-- Your assignment --
Only the line containing "Contact us (71, 2091)" and those after it, up to the end of the records below, are to be set down, exactly as written.

(Dataset entries)
========================================================================

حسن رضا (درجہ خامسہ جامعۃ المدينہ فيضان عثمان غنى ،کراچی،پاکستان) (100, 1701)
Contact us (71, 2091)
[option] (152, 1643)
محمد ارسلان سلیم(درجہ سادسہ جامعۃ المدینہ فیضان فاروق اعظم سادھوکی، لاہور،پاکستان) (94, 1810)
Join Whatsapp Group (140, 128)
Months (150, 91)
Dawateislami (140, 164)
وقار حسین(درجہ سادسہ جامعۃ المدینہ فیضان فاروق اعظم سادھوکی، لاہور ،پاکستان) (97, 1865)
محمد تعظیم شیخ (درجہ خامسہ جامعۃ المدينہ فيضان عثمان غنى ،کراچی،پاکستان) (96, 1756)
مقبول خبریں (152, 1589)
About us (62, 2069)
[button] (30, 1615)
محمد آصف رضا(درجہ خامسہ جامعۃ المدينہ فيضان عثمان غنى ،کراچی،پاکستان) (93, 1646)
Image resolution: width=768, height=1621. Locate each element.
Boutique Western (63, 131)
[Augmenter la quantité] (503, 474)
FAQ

========================================================================

-- Expected answer --
Contact us (71, 2091)
[option] (152, 1643)
محمد ارسلان سلیم(درجہ سادسہ جامعۃ المدینہ فیضان فاروق اعظم سادھوکی، لاہور،پاکستان) (94, 1810)
Join Whatsapp Group (140, 128)
Months (150, 91)
Dawateislami (140, 164)
وقار حسین(درجہ سادسہ جامعۃ المدینہ فیضان فاروق اعظم سادھوکی، لاہور ،پاکستان) (97, 1865)
محمد تعظیم شیخ (درجہ خامسہ جامعۃ المدينہ فيضان عثمان غنى ،کراچی،پاکستان) (96, 1756)
مقبول خبریں (152, 1589)
About us (62, 2069)
[button] (30, 1615)
محمد آصف رضا(درجہ خامسہ جامعۃ المدينہ فيضان عثمان غنى ،کراچی،پاکستان) (93, 1646)
Image resolution: width=768, height=1621. Locate each element.
Boutique Western (63, 131)
[Augmenter la quantité] (503, 474)
FAQ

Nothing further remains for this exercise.